The Horror of Translation!

11:21 pm Rants

Earlier this week I received my copy of Neverwinter Nights 2: Mask of the Betrayer… and inside awaited a nasty surprise. You see, contrary to my previous Neverwinter Nights 2: Limited Edition package, this time Atari had foolishly seen fit to translate the entire package… into Dutch. And as with any Dutch translations of games: it is beyond horrid!

Imagine a company selling their game with a manual and cover translated by throwing the original language format into a translating machine, like Babelfish. That’s exactly what was done to achieve Mask of the Betrayer’s pitiful excuse for a Dutch manual. Or at least, that’s the only sensible conclusion I can make after going crazy trying to read just a few lines of this nonsensical manual. It’s worthless trash - and the worst part is that this wasn’t even particularly surprising.

Let’s go into that some more shall we?

 

Major game publishers have had a lengthy history of trying, and failing, to provide properly Dutch translated games and manuals. The earliest miserable failure I can recall was in 2001, as Lionhead released Black & White entirely in Dutch.

In a matter of days the official forums filled with thousands of Dutch people demanding an English patch - to the point where Lionhead was forced to oblige and offered a 500 MB (huge for most people, at the time) game patch. Only to follow it up with an expansion that was released in Dutch as well and totally broke game compatibility - great work Lionhead boys and girls!

If you’ve played Black & White then you’ll undoubtedly remember the nasty English voice work. Now try to imagine something ten times more excruciatingly painful, mind numbing, corny & just plain wrong - that would be the Dutch version. In contrast the English voice acting was a divine gift - pun intended - and marvelously executed… yeah the game was that bad in Dutch. Heck, my sister refused to play the game in Dutch. An eleven year old girl preferring the English version over the one she can understand? Yikes Lionhead…. that is bad!

 

There is one further major company which is well known for ruining their, already not very impressive, games with Dutch translations: Electronic Arts. Battlefield 2 was released with Dutch in-game text and voice work… people leave it on for one or two games to have some laughs at the absolute stupidity of it all, then they reinstall the whole thing to run in English. I don’t know a single person who plays Battlefield, The Sims 2, FIFA, etc. in Dutch, in fact - it’s scoffed at. It’s a total waste of money.

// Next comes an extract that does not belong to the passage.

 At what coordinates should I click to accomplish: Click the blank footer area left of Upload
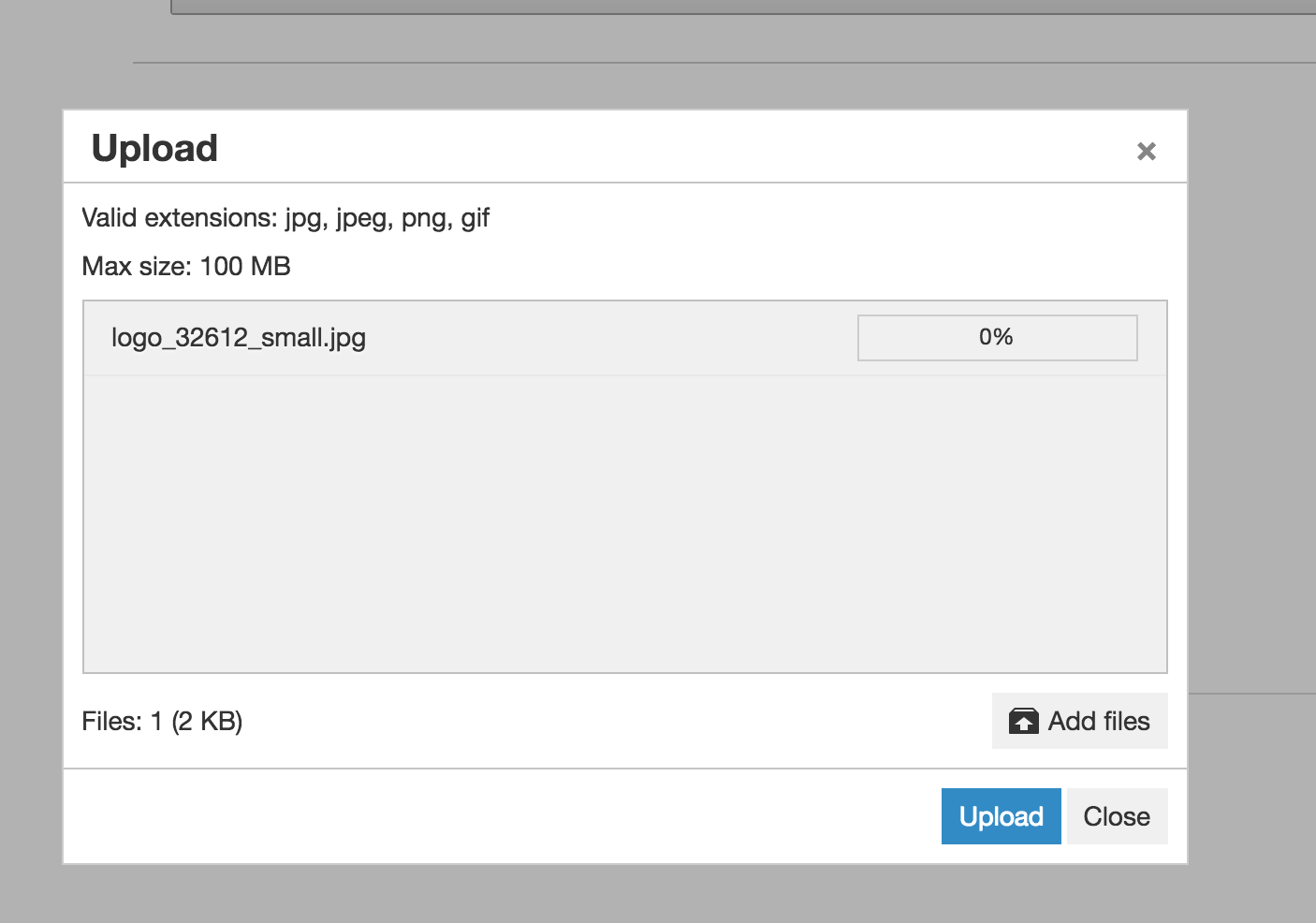coord(496,816)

And yet Electronic Arts continues their, futile, translating of games into Dutch…

 

And now it seems Atari has decided to follow up in an even more ridiculous manner: horrid direct translations in game manuals. While the Electronic Arts and Lionhead games suffer from horrible Dutch menu text and voice work that is clearly literally translated wherever possible (and therefore even worse than it’d normally be), at least the manuals tended to be slightly readable. Not so with Neverwinter Nights 2: Mask of the Betrayer. Can you imagine the screeching sound of someone tracing their nails along a blackboard? That’s the feeling I got when reading the manual…

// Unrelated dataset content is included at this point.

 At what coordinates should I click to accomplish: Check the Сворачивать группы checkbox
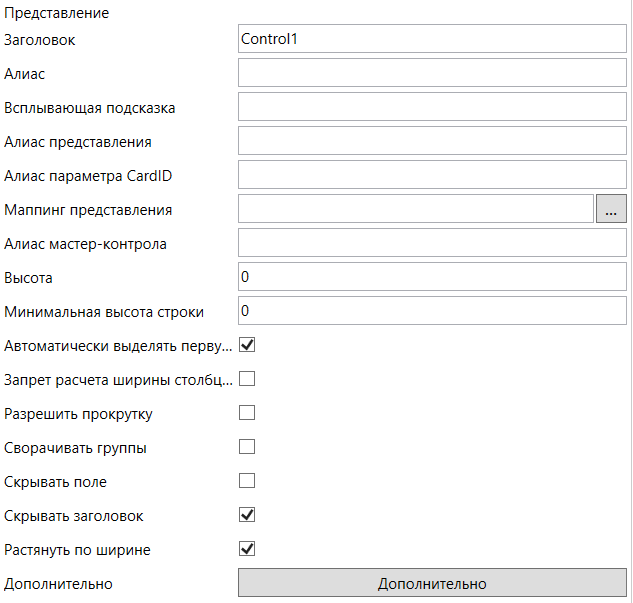[247, 447]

It’s littered with inconsistencies… ranging from the English words for classes like the Sorceror and Wizard, to the use of an archaic, little known, Dutch word to refer to spell casters. And then yet other classes were simply referred to in Dutch, like the new Spirit Shaman and Favored Soul classes (believe me, you don’t want to know what that sounds like in Dutch). It’s a mess - and I honestly can’t see why Atari would waste their money on something like this when the vast majority of Dutch gamers would have been more than happy with a simple UK import version. At least they didn’t fry their brains (contrary to EA/Lionhead) and decided to translate the rest of the game too… If they had then I might actually have returned my copy and ordered one from the UK - as many Dutch people did with Black & White, back in 2001…

 

So what’s the morale of this story?

Game publishers should not waste their money on Dutch translations, no one wants them!

Especially if they’re half-assed, Babelfished and useless like the Mask of the Betrayer manual.